Rinnovabile significa lavoro ma in Italia ancora troppi ‘no’

Articolo di Antonio Cianciullo (La Repubblica.it, 24 gennaio 2011)

Guglielmo Epifani, ex segretario della Cgil, lancia l’Associazione Bruno Trentin. E affronta le questioni che legano occupazione e green economy, il nucleare che rischia di rallentare la corsa del Paese, e l’opportunità rappresentata dalle nuove fonti di energia. “Ma l’Italia è dominata da una logica che blocca l’innovazione e il futuro”

I POSTI di lavoro assicurati dalla green economy? Tra qualche anno in Germania supereranno quelli nel settore automobilistico. Il ritorno al nucleare? Una sottrazione di fondi e di attenzione che rischia di rallentare la corsa dell’Italia che può riagganciare il locomotore dei paesi guida. Parola di Guglielmo Epifani. L’ex segretario della Cgil ha scelto un tema caldo e una platea qualificata per lanciare l’Associazione Bruno Trentin, il nuovo laboratorio di riflessione sindacale.
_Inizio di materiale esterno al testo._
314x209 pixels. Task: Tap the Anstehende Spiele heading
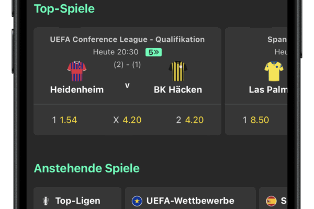click(x=87, y=168)
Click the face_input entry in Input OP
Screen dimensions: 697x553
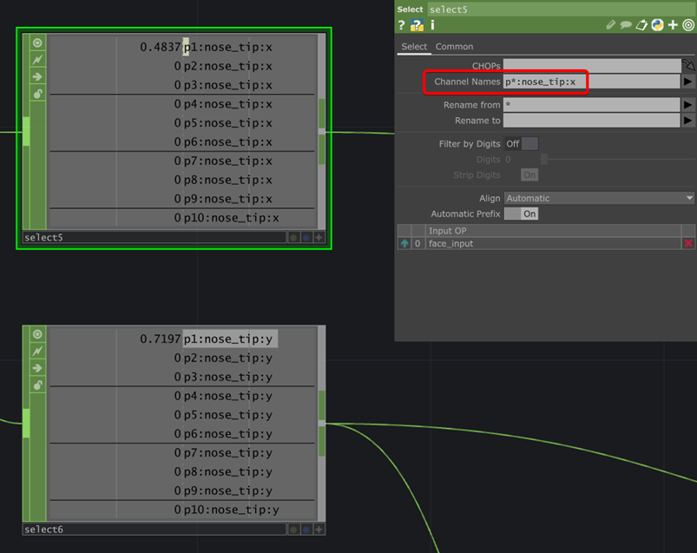pyautogui.click(x=451, y=244)
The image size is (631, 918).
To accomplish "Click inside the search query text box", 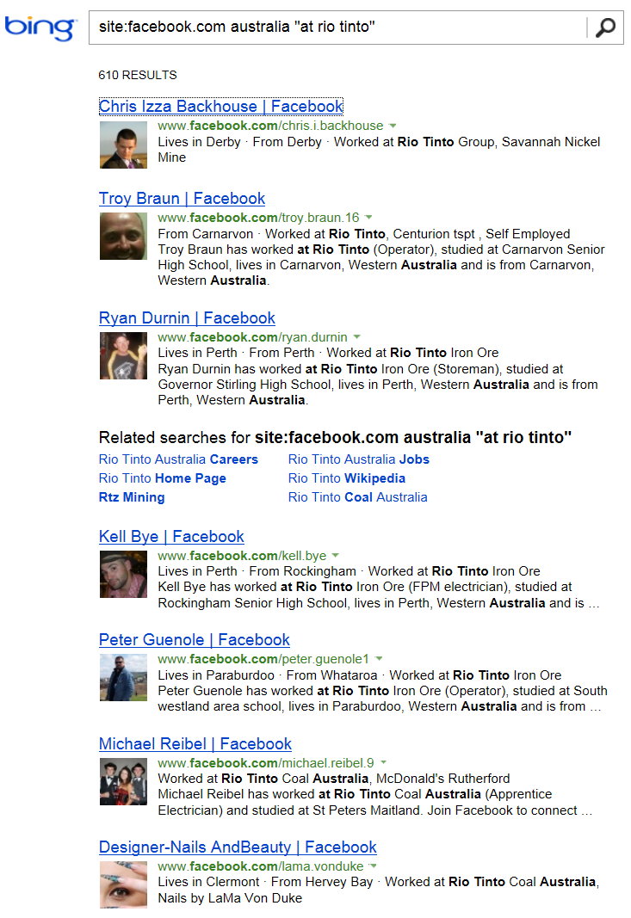I will pyautogui.click(x=337, y=27).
Il tema è il rapporto tra energia e lavoro. A intervenire sono stati, tra gli altri, il presidente dell’Abi Giuseppe Mussari, il segretario dell’Ueapme (l’associazione europea delle piccole e medie imprese) Andrea Benassi, il presidente della Lega Coop Giuliano Poletti, il segretario della Cgil Susanna Camusso. Guest star: Jeremy Rifkin, il teorico della terza rivoluzione industriale che ha dipinto lo scenario di una democrazia rafforzata dalla creazione di una rete energetica diffusa che toglie potere agli oligopoli, distribuisce ricchezza, offre garanzie contro i blackout e protegge l’ambiente.